The Superior Court has set aside summary judgment for defendants in a business dispute plagued with discovery delays.
A unanimous three-judge panel ruled September 26 that the entry of summary judgment against the plaintiff in Yampolsky, Mandeloff, Silver, Ryan & Co. v. Economou was not supported by the record. The decision overturns Philadelphia Court of Common Pleas Judge Leon W. Tucker’s ruling, which determined that plaintiffs counsel’s actions during discovery constituted contempt and reason to dismiss the case.
Judge Jack A. Panella wrote the memorandum opinion. He was joined by Judge John T. Bender and Senior Judge James J. Fitzgerald III.

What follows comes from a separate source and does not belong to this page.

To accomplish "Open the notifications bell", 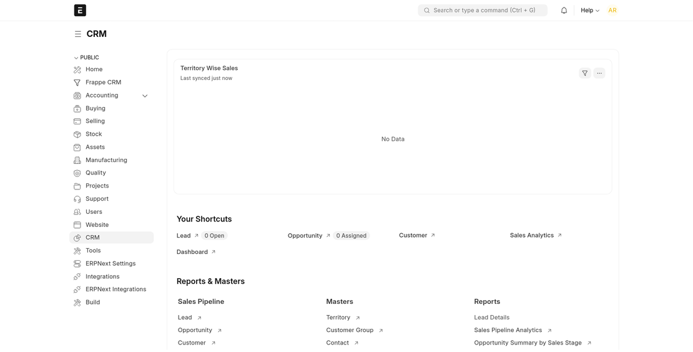I will (564, 10).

“While we do not absolve appellant of any and all blame for its repeated discovery sanctions, and do not prohibit the trial court from imposing other, more appropriate sanctions as it sees fit to ensure appellant’s future compliance, we find that the entry of summary judgment in appellee’s favor was too severe a sanction based upon the evidence of the record,” Panella said.
According to the decision, Yampolsky initiated the suit against 13 companies seeking payment for accounting fees. The case went through the Philadelphia compulsory arbitration program.
During discovery, several requests for continuances and motions to compel discovery were filed by both sides, and in May 2012, the trial court ordered Yampolsky to provide requested discovery items within 10 days and to produce eight deponents within 14 days or face sanctions. The case proceeded to arbitration, where the arbitrators found in favor of Yampolsky. The defendants then appealed the arbitration award.
The wife of Yampolsky’s counsel died August 13, 2012, and shortly after, the defendants scheduled depositions for September 7 and September 10, 2012; however, Yampolsky did not produce the deponents, the opinion said.
On September 27, 2012, the trial court ordered Yampolsky to produce deponents within 10 days, and to pay the defendants’ counsel $500. The court also declared that failure to comply would result in Yampolsky being prohibited from offering evidence and testimony regarding liability and damages if the case were to go to trial.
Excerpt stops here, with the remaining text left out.